PROBLEM REQUIREMENTS: Give the data below again exactly as written, without its pictures.

************

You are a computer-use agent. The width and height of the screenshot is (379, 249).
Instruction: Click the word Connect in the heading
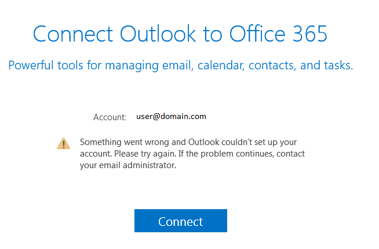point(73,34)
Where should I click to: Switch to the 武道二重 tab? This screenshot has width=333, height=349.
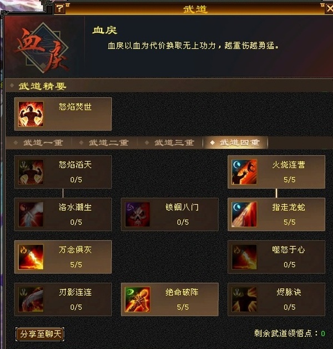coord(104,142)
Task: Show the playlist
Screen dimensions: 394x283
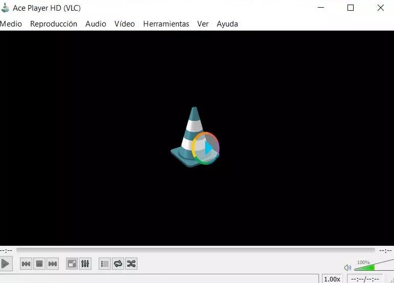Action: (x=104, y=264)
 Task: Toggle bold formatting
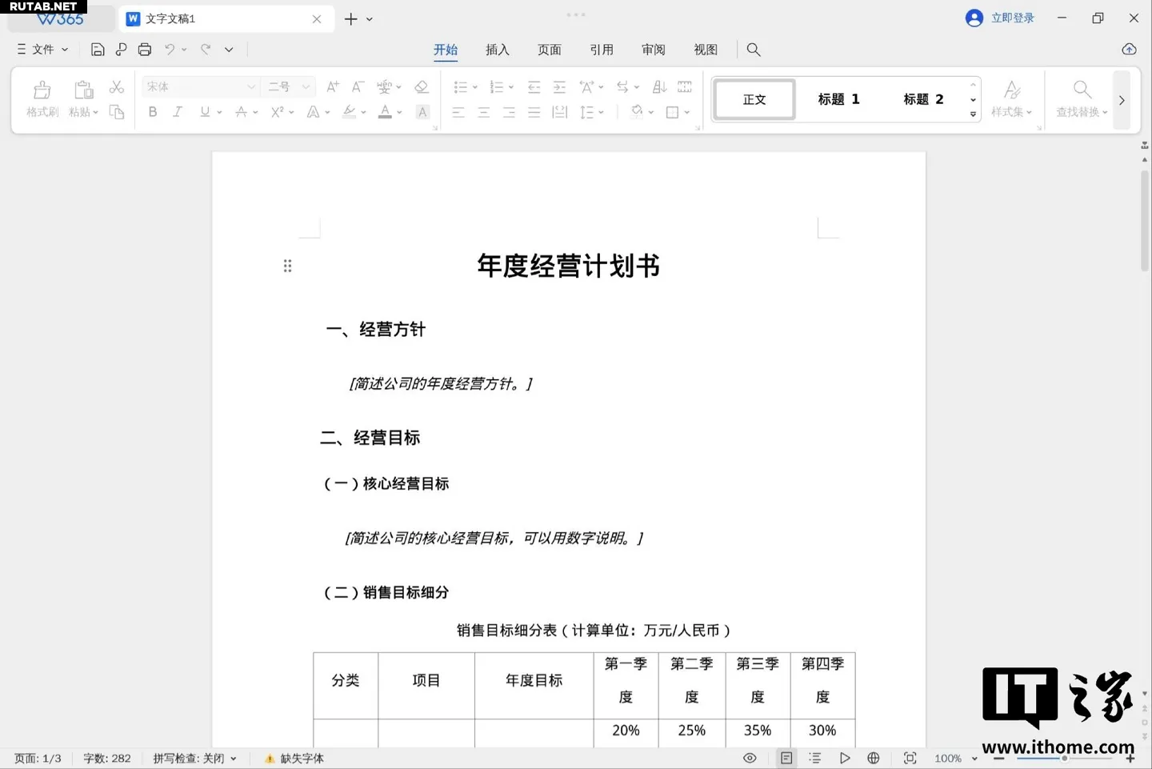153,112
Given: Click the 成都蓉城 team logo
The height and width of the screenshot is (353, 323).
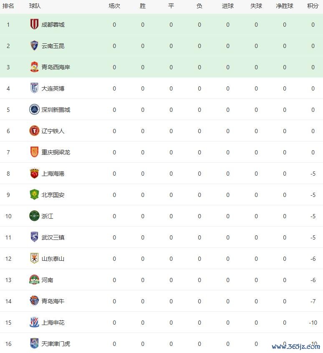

************

FINAL ANSWER:
You are a computer-use agent. The width and height of the screenshot is (379, 249).
Instruction: Click the word Connect in the heading
point(73,34)
Where should I click to: Switch to the 武道二重 tab? This screenshot has width=333, height=349.
coord(104,142)
Task: Show the playlist
Screen dimensions: 394x283
Action: (x=104, y=264)
 Task: Toggle bold formatting
153,112
Given: Click the 成都蓉城 team logo
The height and width of the screenshot is (353, 323).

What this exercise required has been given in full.